> _Rows from a screen grounding dataset_
• • • • •
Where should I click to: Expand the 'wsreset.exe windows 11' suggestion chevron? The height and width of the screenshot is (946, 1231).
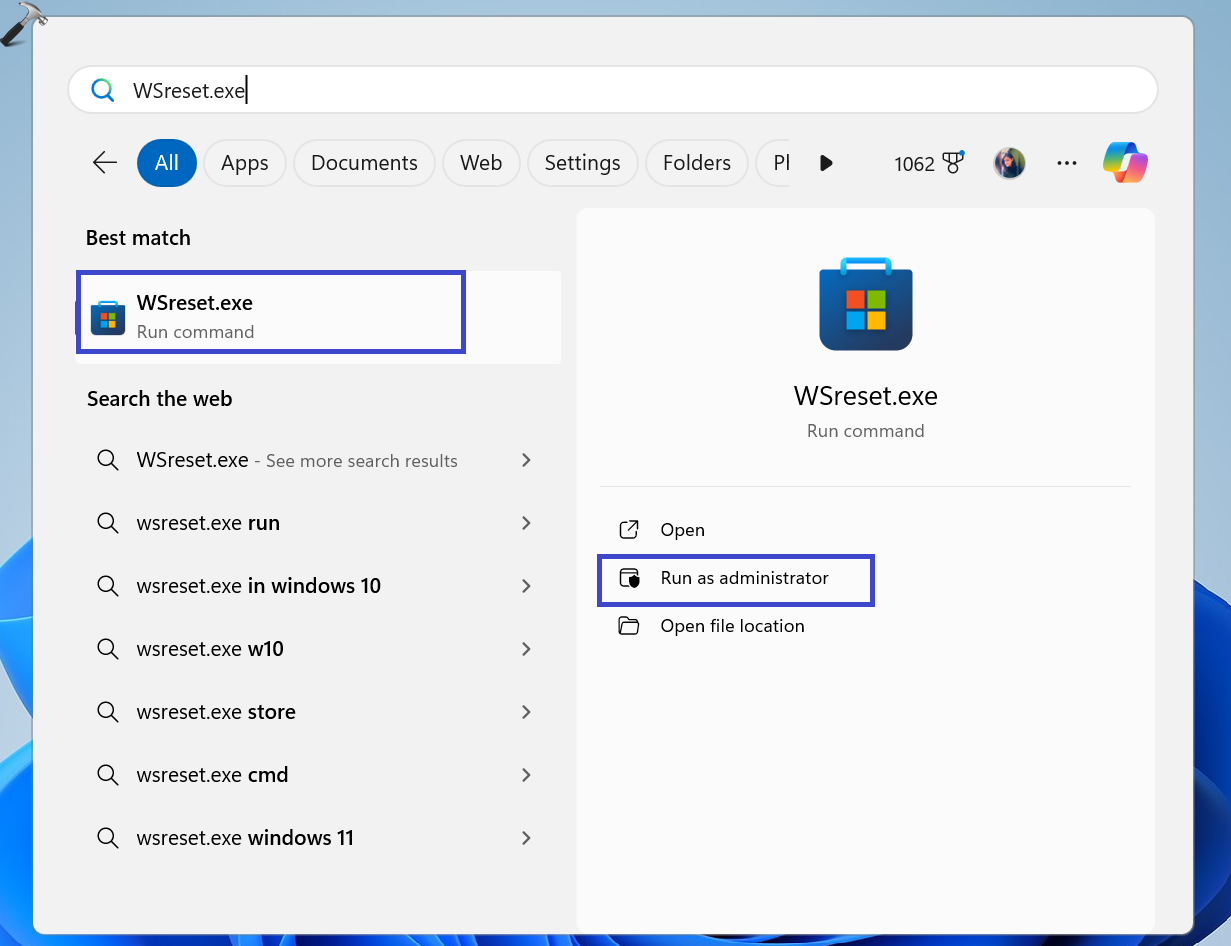pos(526,838)
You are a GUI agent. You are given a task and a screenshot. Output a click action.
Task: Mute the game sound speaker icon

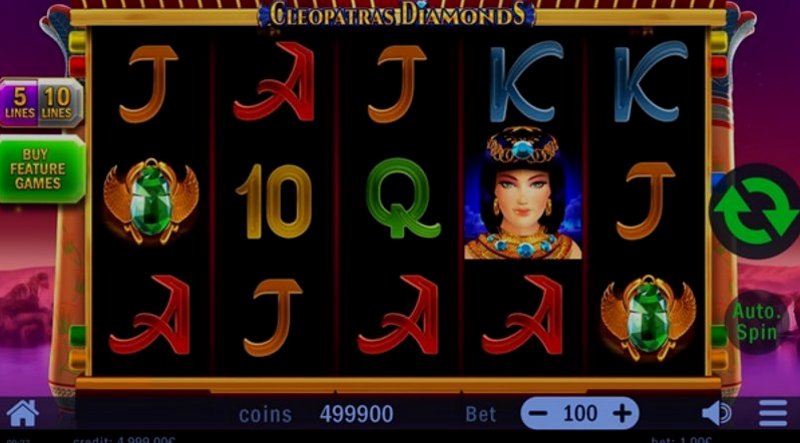(x=717, y=413)
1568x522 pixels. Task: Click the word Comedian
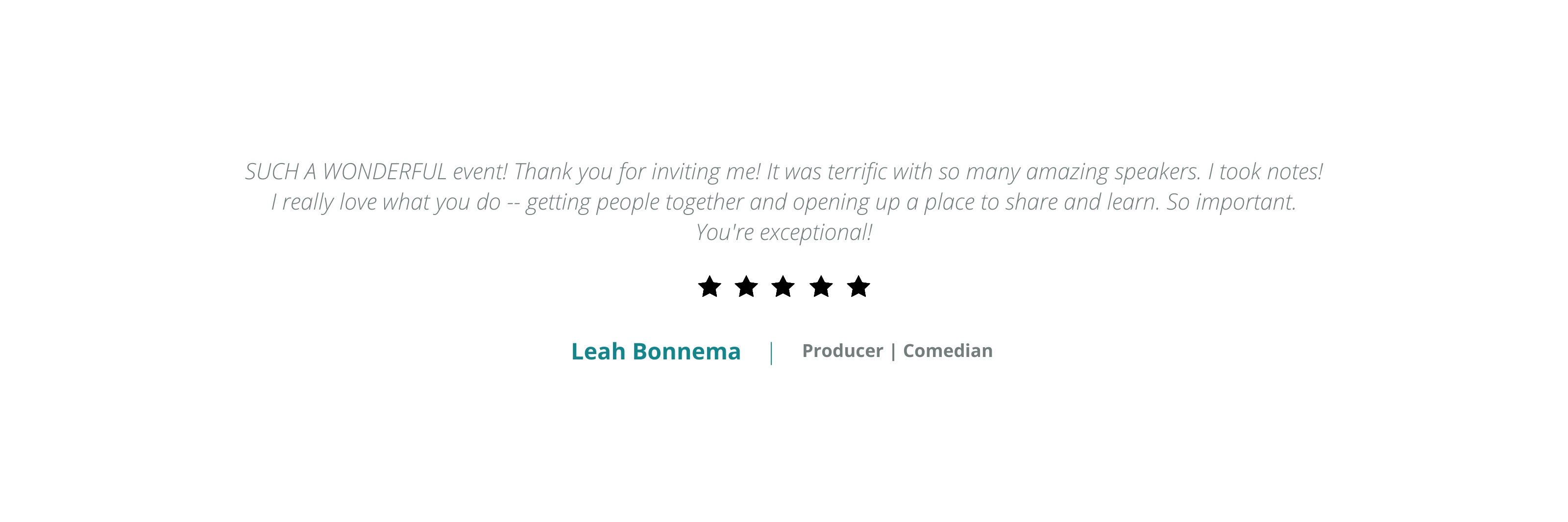[948, 351]
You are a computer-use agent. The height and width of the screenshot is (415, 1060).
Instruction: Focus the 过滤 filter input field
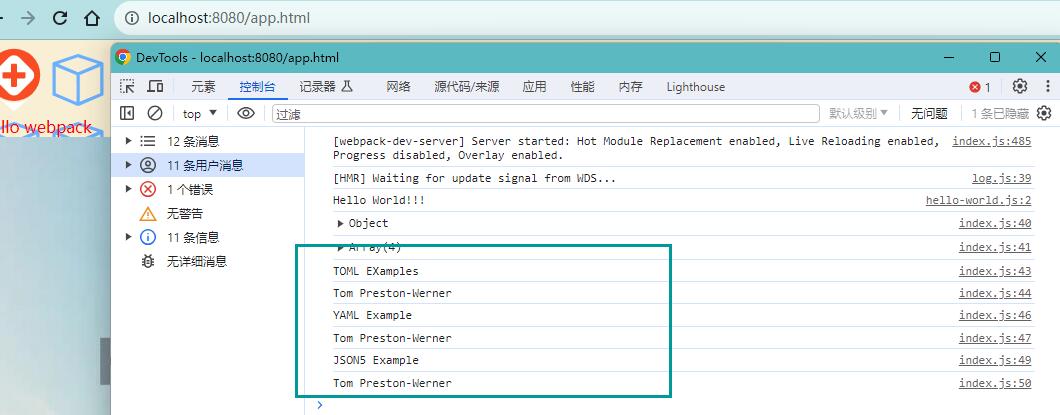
• • • • •
> _AIM OF THE TASK_
How many lines of the material above contain the string "width", matching case exactly? Give only the number.

> _RESULT OF THE EXERCISE_
2